Total protein was extracted with RIPA lysis buffer and quantified using the BCA method. Equal amounts of protein were separated by SDS-PAGE and transferred to PVDF membranes. Membranes were blocked with 5% nonfat milk and incubated overnight at 4 °C with primary antibodies against TNF-α and PTGS2. After washing with TBST, membranes were incubated with HRP-conjugated secondary antibodies for 1 h at room temperature. Protein bands were visualized using ECL, and densitometric analysis was performed using ImageJ 2. β-actin was used as an internal reference to calculate relative protein expression.

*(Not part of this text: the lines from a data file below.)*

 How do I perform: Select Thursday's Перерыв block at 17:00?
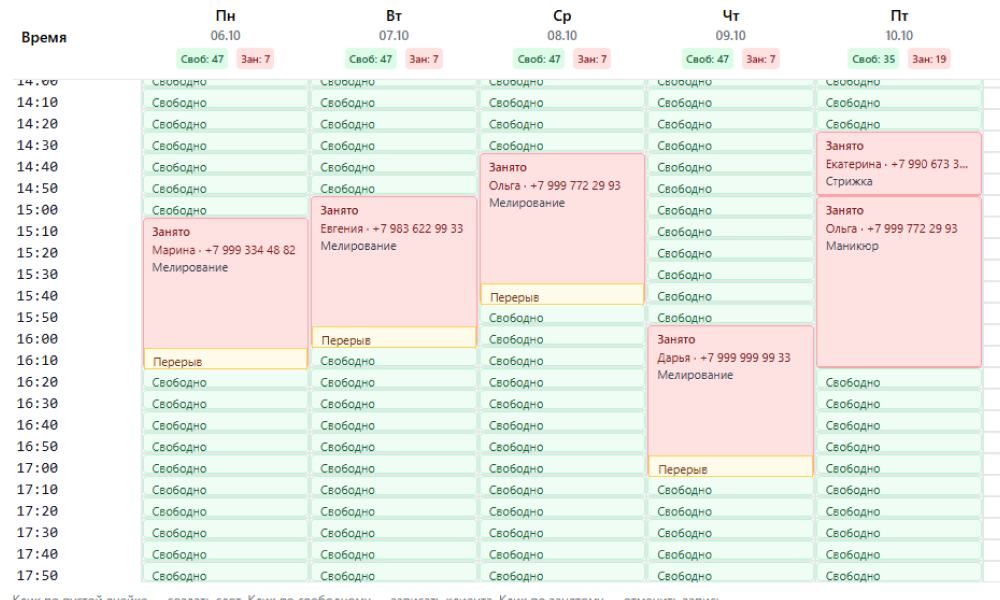[x=730, y=468]
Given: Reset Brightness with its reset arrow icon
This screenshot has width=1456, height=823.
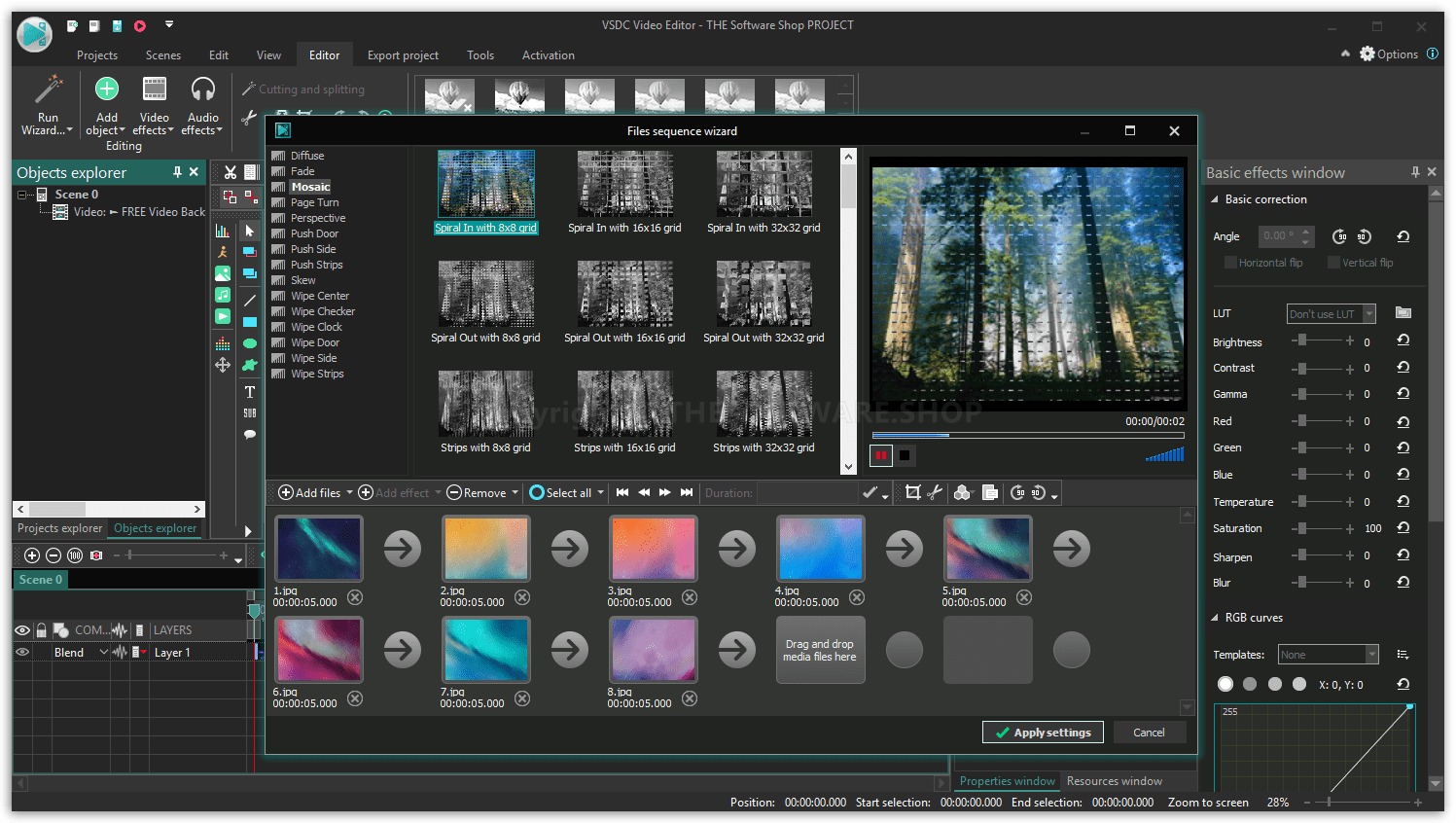Looking at the screenshot, I should click(x=1403, y=341).
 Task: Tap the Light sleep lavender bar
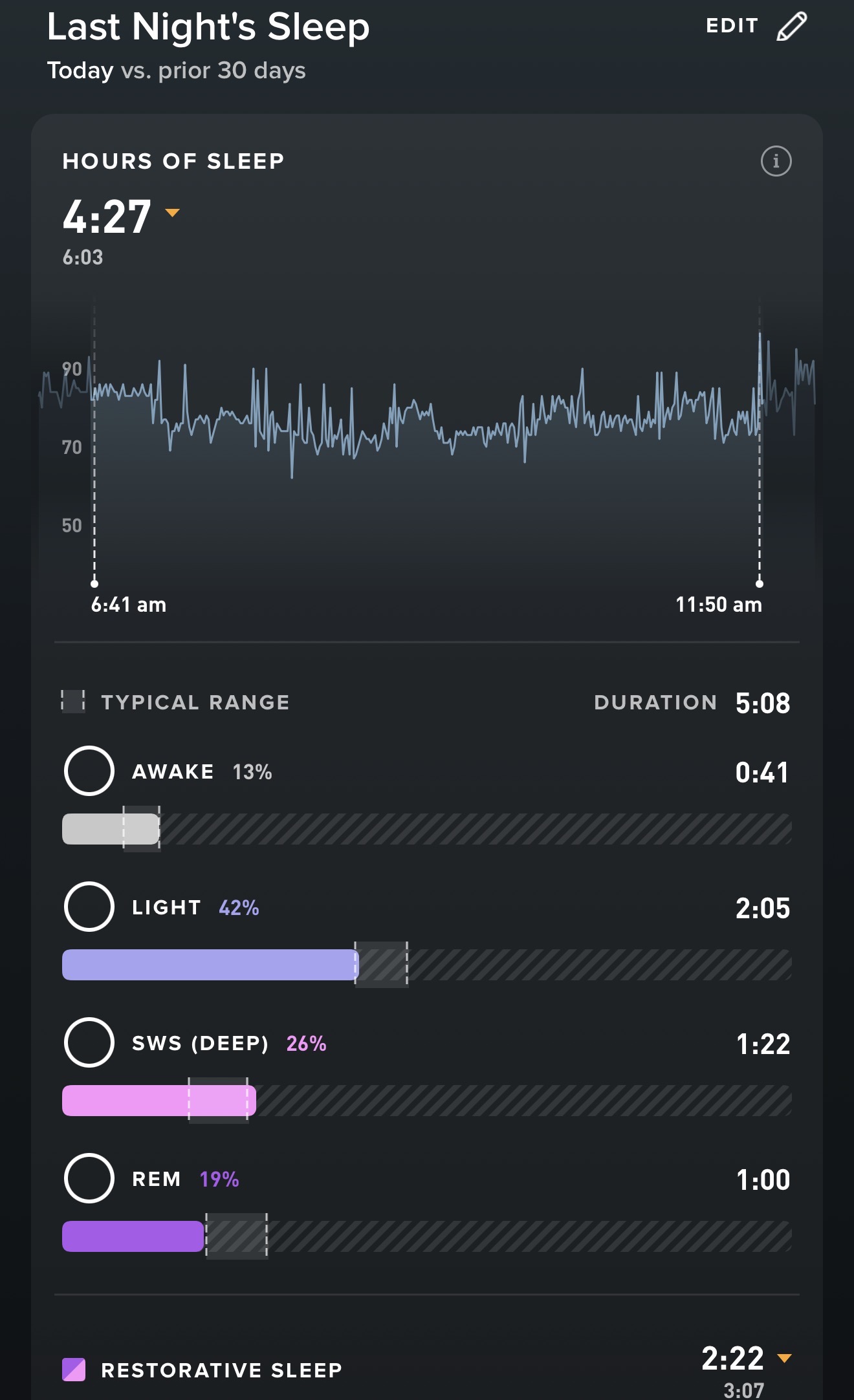(210, 965)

4.11. Statistical Analysis

All experiments were independently repeated at least three times. Data are expressed as mean ± standard deviation (mean ± SD). Statistical analysis was performed using GraphPad Prism 8.0. Differences among multiple groups were analyzed by one-way ANOVA, and pairwise comparisons were conducted using Tukey’s post hoc test. p < 0.05 was considered statistically significant.

5. Conclusions

In summary, this study employed a combined strategy of network pharmacology, molecular docking, MD simulation, and in vitro validation to systematically elucidate the potential molecular mechanisms of naringin in the treatment of KOA. Our results suggest that naringin may target key inflammatory molecules such as TNF-α and PTGS2, suppress the overactivation of inflammatory signaling pathways including TNF and IL-17, and thereby alleviate IL-1β-induced chondrocyte inflammatory damage and improve cell viability. Collectively, these findings indicate that naringin functions as a natural lead compound with therapeutic potential against KOA inflammation, providing a theoretical and experimental foundation for its further development as a safe, multi-target natural therapeutic for the prevention and treatment of osteoarthritis.